Constantine VII was also concerned about land ownership, and in 947 a law ordered that all land in the Anatolikon and Thracesion themes that had been acquired by the powerful since Constantine's sole rule began and in the future be restored immediately without compensation to the peasants. Constantine VII excelled at diplomacy and often met with dignitaries from a wide variety of countries. In 946 he negotiated an exchange of prisoners with Saif ad-Daula. Magyars agreed to be baptized and concluded a peace treaty in 949, the same year that Liudprand of Cremona visited at Christmas. In 957 Constantine met with the emir of Diyarbekir and Princess Olga of Russia. Byzantine forces tried and failed to take Crete in 949; but the army led by John Curcuas captured Germaniceia and crossed the Euphrates in 952. However, the next year Saif ad-Daula reconquered Germaniceia and invaded Byzantine territory. Yet after Nicephorus Phocas replaced his father Bardas Phocas in 957, the Byzantines took Hadath, and the next year John Tzimisces captured Samosata.

Constantine VII was succeeded by his son Romanus II (r. 959-963), who on his own had married the beautiful Theaphano, daughter of a Laconian tavern-keeper. To please his wife the Emperor Romanus removed his mother Helena and had his five sisters put into convents. Government affairs he left to the capable but unpopular eunuch Joseph Bringas, who in 961 during a famine imported grain and sold it for half price even though he had a reputation for avarice. In 960 the commander Nicephorus Phocas organized a massive invasion of Crete with more than three thousand ships. After a blockade of eight months the Byzantine troops stormed the Muslim stronghold, killing 200,000 and enslaving as many according to the Arab chronicler Nuwairi. In 962 the imperial army led by Nicephorus invaded Cilicia, moving past Tarsus but taking 55 walled towns including Anazarbus, Germaniceia, Raban, Duluk, and the Hamdanid capital at Aleppo, where Saif ad-Daula surrendered after a siege.

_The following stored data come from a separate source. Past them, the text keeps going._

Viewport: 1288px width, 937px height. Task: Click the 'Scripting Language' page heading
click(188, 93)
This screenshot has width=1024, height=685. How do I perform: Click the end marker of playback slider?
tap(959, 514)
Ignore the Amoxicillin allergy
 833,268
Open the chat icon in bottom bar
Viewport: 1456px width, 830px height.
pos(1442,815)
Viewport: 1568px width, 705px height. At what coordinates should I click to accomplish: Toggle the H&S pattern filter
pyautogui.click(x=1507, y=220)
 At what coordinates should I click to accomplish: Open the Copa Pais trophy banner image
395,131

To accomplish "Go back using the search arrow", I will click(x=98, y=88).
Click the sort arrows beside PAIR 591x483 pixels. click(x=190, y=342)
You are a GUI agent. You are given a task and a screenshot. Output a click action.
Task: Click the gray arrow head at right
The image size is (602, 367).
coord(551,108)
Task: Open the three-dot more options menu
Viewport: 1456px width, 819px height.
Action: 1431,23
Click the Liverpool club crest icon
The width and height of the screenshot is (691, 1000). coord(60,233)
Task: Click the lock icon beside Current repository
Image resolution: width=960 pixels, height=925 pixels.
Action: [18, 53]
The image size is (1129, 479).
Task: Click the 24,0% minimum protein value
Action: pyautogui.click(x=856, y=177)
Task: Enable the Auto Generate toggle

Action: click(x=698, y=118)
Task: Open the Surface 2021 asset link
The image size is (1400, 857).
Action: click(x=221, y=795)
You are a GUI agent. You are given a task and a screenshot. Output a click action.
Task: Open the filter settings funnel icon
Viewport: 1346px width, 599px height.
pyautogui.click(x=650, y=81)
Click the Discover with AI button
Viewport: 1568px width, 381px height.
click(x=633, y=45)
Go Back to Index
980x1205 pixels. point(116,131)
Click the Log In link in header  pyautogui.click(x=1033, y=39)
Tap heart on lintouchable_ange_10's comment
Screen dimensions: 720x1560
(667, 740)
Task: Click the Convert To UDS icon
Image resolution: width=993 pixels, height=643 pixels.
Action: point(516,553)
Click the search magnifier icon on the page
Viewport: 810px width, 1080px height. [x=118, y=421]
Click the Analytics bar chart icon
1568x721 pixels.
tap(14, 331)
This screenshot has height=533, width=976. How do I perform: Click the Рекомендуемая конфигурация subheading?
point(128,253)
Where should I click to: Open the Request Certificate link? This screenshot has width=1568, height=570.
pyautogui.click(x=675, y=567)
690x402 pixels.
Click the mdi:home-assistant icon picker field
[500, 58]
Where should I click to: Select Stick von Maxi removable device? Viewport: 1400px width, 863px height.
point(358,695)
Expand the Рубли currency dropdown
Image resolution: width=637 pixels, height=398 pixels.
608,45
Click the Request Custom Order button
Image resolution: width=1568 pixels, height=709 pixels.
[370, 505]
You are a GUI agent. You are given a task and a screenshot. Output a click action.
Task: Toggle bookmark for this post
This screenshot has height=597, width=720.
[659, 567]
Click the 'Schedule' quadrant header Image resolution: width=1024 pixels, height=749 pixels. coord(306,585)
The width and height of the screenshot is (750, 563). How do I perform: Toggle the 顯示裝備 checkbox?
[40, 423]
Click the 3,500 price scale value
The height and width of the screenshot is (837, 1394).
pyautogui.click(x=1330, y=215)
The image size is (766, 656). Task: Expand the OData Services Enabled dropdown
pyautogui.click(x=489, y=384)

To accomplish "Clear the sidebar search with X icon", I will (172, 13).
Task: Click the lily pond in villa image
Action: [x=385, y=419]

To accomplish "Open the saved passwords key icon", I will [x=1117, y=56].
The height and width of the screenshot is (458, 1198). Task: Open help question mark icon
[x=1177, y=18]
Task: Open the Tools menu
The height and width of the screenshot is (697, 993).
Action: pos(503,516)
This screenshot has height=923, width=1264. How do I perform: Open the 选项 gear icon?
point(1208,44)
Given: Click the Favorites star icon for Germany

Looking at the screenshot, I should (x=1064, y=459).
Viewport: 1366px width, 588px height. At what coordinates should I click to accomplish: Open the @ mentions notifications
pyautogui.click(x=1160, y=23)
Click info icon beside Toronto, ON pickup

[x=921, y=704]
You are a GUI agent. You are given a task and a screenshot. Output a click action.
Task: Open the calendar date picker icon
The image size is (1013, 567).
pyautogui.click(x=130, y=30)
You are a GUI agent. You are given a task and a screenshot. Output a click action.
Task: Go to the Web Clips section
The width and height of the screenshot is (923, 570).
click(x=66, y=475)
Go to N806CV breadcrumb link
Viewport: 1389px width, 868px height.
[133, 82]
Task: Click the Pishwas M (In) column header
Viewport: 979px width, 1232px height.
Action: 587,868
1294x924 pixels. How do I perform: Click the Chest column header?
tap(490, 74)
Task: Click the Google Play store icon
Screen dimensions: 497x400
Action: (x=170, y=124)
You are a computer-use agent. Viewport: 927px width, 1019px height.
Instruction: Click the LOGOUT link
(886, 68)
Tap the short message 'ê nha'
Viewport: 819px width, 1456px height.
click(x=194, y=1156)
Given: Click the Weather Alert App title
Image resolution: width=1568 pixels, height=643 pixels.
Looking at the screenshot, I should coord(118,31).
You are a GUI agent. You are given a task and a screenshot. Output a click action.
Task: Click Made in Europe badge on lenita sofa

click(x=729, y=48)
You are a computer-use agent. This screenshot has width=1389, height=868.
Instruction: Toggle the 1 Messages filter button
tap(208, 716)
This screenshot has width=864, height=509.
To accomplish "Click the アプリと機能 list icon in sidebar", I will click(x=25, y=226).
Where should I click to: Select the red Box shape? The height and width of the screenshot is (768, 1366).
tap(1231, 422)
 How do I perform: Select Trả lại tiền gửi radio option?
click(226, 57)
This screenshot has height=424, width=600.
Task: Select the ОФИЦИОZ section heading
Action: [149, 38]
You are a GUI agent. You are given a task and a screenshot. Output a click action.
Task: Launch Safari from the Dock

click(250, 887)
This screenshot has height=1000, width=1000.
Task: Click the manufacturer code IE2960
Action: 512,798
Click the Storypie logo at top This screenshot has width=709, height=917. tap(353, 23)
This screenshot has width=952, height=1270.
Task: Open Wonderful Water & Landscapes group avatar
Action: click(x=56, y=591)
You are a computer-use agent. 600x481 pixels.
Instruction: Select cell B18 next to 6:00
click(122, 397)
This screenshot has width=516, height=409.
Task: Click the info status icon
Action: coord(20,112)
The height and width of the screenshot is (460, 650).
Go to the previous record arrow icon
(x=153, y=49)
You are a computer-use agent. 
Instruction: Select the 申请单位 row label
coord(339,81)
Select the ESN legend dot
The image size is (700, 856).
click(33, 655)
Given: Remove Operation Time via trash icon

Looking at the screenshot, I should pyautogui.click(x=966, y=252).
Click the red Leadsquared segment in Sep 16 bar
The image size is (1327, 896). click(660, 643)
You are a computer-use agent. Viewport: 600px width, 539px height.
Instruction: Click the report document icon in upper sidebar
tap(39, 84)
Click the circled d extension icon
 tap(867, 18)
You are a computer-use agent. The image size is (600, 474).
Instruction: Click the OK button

When Romanus II died in March 963, Theaphano as Empress became regent for her two boys Basil II and Constantine VIII. In August Nicephorus Phocas (r. 963-969) marched into Constantinople, overcame the forces of Bringas in street-fighting, and was crowned Emperor. He married Theaphano and agreed to protect her two sons. Bringas was replaced by an illegitimate son of Romanus I, a eunuch named Basil. John Tzimisces was made commander in the East and Leo Phocas commander in the West. In 964 the Emperor sent his nephew Manuel Phocas with a navy to invade Sicily; but they were defeated, and Manuel was killed. However, the next year the Byzantines took over the previously shared island of Cyprus. That year Nicephorus, his brother Leo, and John Tzimisces besieged the populous cities of Tarsus and Mopsuestia, and both surrendered. Nicephorus arrogantly refused to pay the usual tribute to Bulgaria but foolishly hired the Russian prince Svjatoslav, who defeated the Bulgarians in 968. A Patzinak attack on Kiev made the prince go home; but the same summer the Russians returned and captured Bulgarian king Boris II, who had just succeeded his father Peter. Now the Byzantine Emperor had to ally with the Bulgarians to fight the Russians. Antioch was not taken until 969 when the Emperor was returning to Constantinople. The emir of Aleppo was made a Byzantine vassal, and their non-Christians paid imperial taxes.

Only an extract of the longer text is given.